Give back every entry, exactly as written.

- [RECORDS FOR PROCESSING]
·····

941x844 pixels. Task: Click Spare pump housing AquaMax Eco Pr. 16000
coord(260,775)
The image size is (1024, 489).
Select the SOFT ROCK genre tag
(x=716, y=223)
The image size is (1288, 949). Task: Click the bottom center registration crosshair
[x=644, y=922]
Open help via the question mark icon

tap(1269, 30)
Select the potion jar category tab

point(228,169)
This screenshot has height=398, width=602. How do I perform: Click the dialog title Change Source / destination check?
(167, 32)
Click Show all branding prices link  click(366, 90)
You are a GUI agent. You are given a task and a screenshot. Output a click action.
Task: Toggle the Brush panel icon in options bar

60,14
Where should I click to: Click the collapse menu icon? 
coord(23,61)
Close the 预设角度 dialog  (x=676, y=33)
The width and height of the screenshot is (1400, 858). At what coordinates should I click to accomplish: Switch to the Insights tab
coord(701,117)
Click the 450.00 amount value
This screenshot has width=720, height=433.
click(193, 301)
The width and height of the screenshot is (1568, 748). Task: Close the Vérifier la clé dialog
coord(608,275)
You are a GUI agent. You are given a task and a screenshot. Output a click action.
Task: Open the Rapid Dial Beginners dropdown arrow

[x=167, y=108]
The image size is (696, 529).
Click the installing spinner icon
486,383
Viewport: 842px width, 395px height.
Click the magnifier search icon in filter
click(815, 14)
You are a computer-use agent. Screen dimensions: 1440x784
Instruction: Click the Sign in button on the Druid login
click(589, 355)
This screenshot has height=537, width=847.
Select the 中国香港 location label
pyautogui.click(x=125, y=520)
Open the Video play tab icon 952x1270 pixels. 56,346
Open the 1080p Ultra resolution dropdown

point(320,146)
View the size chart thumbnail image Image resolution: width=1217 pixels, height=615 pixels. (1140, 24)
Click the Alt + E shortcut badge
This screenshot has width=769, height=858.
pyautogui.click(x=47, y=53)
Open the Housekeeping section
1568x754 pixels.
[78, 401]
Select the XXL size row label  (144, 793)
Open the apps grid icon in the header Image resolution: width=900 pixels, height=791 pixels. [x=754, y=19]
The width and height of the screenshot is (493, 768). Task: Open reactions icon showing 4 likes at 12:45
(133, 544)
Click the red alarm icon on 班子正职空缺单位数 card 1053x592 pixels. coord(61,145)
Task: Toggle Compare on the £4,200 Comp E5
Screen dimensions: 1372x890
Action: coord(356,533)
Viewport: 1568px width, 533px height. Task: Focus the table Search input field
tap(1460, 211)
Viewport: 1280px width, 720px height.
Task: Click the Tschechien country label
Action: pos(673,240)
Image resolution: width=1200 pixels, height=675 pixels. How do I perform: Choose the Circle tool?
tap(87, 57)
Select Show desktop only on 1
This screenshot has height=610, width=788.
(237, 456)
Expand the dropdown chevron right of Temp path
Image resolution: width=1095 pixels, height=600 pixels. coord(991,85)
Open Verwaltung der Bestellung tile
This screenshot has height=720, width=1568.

·····

- [RESULT]
941x844 pixels. Task: Click Spare pump housing AquaMax Eco Pr. 16000
coord(260,775)
The image size is (1024, 489).
Select the SOFT ROCK genre tag
(x=716, y=223)
The image size is (1288, 949). Task: Click the bottom center registration crosshair
[x=644, y=922]
Open help via the question mark icon

tap(1269, 30)
Select the potion jar category tab

point(228,169)
This screenshot has height=398, width=602. How do I perform: Click the dialog title Change Source / destination check?
(167, 32)
Click Show all branding prices link  click(366, 90)
You are a GUI agent. You are given a task and a screenshot. Output a click action.
Task: Toggle the Brush panel icon in options bar

60,14
Where should I click to: Click the collapse menu icon? 
coord(23,61)
Close the 预设角度 dialog  (x=676, y=33)
The width and height of the screenshot is (1400, 858). At what coordinates should I click to accomplish: Switch to the Insights tab
coord(701,117)
Click the 450.00 amount value
This screenshot has width=720, height=433.
click(193, 301)
The width and height of the screenshot is (1568, 748). Task: Close the Vérifier la clé dialog
coord(608,275)
You are a GUI agent. You are given a task and a screenshot. Output a click action.
Task: Open the Rapid Dial Beginners dropdown arrow

[x=167, y=108]
The image size is (696, 529).
Click the installing spinner icon
486,383
Viewport: 842px width, 395px height.
Click the magnifier search icon in filter
click(815, 14)
You are a computer-use agent. Screen dimensions: 1440x784
Instruction: Click the Sign in button on the Druid login
click(589, 355)
This screenshot has height=537, width=847.
Select the 中国香港 location label
pyautogui.click(x=125, y=520)
Open the Video play tab icon 952x1270 pixels. 56,346
Open the 1080p Ultra resolution dropdown

point(320,146)
View the size chart thumbnail image Image resolution: width=1217 pixels, height=615 pixels. (1140, 24)
Click the Alt + E shortcut badge
This screenshot has width=769, height=858.
pyautogui.click(x=47, y=53)
Open the Housekeeping section
1568x754 pixels.
[78, 401]
Select the XXL size row label  (144, 793)
Open the apps grid icon in the header Image resolution: width=900 pixels, height=791 pixels. [x=754, y=19]
The width and height of the screenshot is (493, 768). Task: Open reactions icon showing 4 likes at 12:45
(133, 544)
Click the red alarm icon on 班子正职空缺单位数 card 1053x592 pixels. coord(61,145)
Task: Toggle Compare on the £4,200 Comp E5
Screen dimensions: 1372x890
Action: coord(356,533)
Viewport: 1568px width, 533px height. Task: Focus the table Search input field
tap(1460, 211)
Viewport: 1280px width, 720px height.
Task: Click the Tschechien country label
Action: pos(673,240)
Image resolution: width=1200 pixels, height=675 pixels. How do I perform: Choose the Circle tool?
tap(87, 57)
Select Show desktop only on 1
This screenshot has height=610, width=788.
(237, 456)
Expand the dropdown chevron right of Temp path
Image resolution: width=1095 pixels, height=600 pixels. coord(991,85)
Open Verwaltung der Bestellung tile
This screenshot has height=720, width=1568.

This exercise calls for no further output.